Solicitor Sarah Scully, of Hudgell Solicitors, said: “This was a case of clear neglect given it is known that a sustained period of Gentamicin treatment creates a risk of toxicity, and in this case our client remained on the antibiotic for 52 days, when she need not have been on it at all.

“It was inexcusable not to consult neurosurgeons on this decision and there was no consideration made as to the potential dangers, whilst our client was not informed of the potential risks and side effects either.

“The impact on our client’s life has been huge, affecting her every day.
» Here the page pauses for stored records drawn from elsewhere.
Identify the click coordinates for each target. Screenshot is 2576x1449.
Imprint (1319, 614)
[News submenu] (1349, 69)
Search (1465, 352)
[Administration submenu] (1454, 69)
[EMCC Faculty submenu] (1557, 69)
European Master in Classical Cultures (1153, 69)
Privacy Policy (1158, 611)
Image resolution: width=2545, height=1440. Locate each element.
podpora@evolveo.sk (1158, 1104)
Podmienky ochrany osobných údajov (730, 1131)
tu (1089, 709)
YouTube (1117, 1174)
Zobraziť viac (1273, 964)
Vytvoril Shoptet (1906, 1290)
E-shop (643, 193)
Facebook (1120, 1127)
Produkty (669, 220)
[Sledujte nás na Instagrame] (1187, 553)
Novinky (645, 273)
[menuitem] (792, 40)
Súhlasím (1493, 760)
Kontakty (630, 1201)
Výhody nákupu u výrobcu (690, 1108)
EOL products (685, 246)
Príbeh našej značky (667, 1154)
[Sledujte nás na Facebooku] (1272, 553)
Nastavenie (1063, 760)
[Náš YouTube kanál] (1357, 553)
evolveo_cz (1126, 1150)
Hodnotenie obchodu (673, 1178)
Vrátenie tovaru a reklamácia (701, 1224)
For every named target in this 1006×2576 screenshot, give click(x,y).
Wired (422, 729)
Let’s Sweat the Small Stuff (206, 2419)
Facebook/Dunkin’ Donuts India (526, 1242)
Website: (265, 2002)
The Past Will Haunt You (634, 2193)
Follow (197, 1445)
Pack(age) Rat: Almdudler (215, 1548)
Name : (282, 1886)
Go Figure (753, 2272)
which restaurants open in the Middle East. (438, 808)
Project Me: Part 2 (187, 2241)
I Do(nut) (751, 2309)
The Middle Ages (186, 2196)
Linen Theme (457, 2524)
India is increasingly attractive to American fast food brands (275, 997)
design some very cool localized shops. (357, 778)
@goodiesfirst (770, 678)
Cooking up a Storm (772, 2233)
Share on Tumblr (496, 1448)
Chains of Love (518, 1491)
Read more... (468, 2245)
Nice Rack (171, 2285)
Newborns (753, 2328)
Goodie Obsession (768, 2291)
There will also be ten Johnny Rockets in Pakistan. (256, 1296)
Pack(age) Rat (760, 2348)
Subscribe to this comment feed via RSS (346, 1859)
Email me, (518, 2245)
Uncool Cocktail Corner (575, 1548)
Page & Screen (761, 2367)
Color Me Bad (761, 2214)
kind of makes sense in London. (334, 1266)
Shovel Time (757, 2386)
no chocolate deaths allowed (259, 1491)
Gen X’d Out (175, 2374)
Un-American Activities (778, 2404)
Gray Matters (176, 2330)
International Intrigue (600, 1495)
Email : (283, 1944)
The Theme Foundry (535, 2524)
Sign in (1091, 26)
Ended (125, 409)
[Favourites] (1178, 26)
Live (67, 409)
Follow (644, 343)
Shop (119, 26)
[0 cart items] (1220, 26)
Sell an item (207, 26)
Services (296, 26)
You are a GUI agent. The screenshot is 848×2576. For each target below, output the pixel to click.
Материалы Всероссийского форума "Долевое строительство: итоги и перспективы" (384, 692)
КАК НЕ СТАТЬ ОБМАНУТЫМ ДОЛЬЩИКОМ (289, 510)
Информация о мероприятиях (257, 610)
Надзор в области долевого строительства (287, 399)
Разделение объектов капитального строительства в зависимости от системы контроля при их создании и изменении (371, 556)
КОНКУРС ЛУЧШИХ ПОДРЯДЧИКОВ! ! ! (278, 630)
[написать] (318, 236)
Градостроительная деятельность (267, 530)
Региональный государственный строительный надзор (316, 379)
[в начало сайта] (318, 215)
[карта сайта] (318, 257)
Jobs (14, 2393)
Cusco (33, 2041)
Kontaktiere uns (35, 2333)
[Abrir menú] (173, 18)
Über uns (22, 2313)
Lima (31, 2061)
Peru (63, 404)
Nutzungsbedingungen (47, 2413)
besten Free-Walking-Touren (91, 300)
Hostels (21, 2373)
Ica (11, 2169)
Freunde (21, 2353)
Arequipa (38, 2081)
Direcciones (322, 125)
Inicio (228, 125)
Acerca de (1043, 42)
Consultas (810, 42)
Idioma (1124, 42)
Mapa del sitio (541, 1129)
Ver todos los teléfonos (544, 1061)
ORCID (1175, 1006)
She suffers from repeated spells of dizziness and now relies on the support of her family. She has been unable to return to work and is unable to enjoy the hobbies she had before.

“We are pleased that the Trust made full admissions in this case and agreed a substantial six-figure damages settlement to reflect the suffering and loss caused.

“Such basic errors should never be made by hospitals with regards to medication. They are trained to know the risks of such antibiotics and the need for careful monitoring.

“We sadly see so many cases where medication errors have a life-long impact on patients’ heath, errors which are inexcusable and can be avoided by simply following the correct procedures and protocols in place.”

Medication errors in the NHS

A report commissioned by the Government and published in February 2018 said the NHS makes hundreds of millions of prescribing errors and mix-ups which contribute to as many as 22,300 deaths a year.

Errors include failures to properly monitor patients on powerful drugs, poor communication between GPs and hospitals, and giving patients the wrong medication.

The research, conducted by university academics in Manchester, Sheffield and York, identified more than 230 million medication errors a year in the NHS.